Stored items from a collection
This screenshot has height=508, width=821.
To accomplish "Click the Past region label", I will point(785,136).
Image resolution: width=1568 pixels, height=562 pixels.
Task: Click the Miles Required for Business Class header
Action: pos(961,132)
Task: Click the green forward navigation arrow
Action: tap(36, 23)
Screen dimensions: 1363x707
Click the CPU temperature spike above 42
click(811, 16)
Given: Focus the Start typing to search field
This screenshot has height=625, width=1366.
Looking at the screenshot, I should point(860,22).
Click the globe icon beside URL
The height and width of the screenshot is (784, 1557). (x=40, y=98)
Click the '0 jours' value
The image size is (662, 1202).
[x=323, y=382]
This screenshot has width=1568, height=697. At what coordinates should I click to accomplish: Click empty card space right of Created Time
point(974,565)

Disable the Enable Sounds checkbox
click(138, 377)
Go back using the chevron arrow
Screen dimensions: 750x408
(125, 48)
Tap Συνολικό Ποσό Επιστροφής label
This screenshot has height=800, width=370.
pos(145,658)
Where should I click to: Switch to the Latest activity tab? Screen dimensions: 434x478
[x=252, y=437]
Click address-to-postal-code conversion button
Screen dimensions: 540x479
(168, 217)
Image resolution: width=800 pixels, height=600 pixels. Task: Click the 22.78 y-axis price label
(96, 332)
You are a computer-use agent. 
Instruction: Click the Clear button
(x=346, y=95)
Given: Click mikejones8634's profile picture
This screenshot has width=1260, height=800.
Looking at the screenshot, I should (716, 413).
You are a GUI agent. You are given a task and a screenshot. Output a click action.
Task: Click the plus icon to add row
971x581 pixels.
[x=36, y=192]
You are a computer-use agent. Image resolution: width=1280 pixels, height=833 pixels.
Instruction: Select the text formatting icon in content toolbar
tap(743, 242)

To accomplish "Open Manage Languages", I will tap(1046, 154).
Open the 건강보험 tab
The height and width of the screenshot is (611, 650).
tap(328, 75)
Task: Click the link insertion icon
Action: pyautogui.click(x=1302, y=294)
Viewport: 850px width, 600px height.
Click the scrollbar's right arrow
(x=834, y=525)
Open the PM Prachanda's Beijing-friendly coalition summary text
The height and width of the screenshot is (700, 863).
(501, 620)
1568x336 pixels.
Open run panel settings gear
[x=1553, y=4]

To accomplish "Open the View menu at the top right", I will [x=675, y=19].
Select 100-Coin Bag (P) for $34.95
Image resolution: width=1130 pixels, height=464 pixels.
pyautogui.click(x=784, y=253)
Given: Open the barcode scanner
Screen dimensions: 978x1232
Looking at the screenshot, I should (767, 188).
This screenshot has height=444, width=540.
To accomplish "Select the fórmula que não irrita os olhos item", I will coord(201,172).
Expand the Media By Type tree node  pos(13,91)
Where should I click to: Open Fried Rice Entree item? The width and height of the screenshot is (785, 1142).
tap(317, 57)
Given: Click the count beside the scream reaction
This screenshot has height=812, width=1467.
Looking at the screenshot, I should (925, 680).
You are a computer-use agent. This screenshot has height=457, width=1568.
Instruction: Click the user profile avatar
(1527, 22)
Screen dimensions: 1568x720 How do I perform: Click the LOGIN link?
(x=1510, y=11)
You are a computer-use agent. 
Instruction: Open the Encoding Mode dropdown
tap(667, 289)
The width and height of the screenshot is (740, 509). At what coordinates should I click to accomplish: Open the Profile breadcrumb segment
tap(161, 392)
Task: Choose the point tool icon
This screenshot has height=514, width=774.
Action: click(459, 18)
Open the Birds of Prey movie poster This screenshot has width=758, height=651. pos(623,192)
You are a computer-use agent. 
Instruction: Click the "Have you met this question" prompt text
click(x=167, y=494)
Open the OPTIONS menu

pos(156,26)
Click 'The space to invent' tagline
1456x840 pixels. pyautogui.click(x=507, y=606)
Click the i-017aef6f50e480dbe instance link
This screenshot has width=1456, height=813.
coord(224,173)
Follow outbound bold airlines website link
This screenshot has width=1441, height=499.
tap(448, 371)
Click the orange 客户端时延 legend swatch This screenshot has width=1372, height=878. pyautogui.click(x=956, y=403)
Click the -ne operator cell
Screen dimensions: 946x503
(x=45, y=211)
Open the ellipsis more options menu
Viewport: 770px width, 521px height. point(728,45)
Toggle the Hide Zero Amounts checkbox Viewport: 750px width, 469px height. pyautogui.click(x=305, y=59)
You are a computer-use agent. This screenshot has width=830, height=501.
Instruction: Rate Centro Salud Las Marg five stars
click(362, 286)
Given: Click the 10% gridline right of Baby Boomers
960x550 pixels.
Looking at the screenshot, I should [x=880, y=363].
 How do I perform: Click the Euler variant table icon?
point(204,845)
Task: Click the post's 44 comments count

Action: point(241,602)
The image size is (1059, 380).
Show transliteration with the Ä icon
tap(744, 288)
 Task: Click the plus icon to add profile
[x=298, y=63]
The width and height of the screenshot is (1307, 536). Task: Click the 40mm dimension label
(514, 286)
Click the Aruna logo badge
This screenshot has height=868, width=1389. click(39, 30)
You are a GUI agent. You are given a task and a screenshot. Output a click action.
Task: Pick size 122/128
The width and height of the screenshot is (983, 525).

▶ TASK ITEM: Look through the data above and return exactly the lines from the one that contains "Given: Open the barcode scanner" to the one that contains "Expand the Media", inclusive, with nothing else.

▶ WRITTEN SOLUTION:
Given: Open the barcode scanner
Screen dimensions: 978x1232
Looking at the screenshot, I should (767, 188).
This screenshot has height=444, width=540.
To accomplish "Select the fórmula que não irrita os olhos item", I will coord(201,172).
Expand the Media By Type tree node  pos(13,91)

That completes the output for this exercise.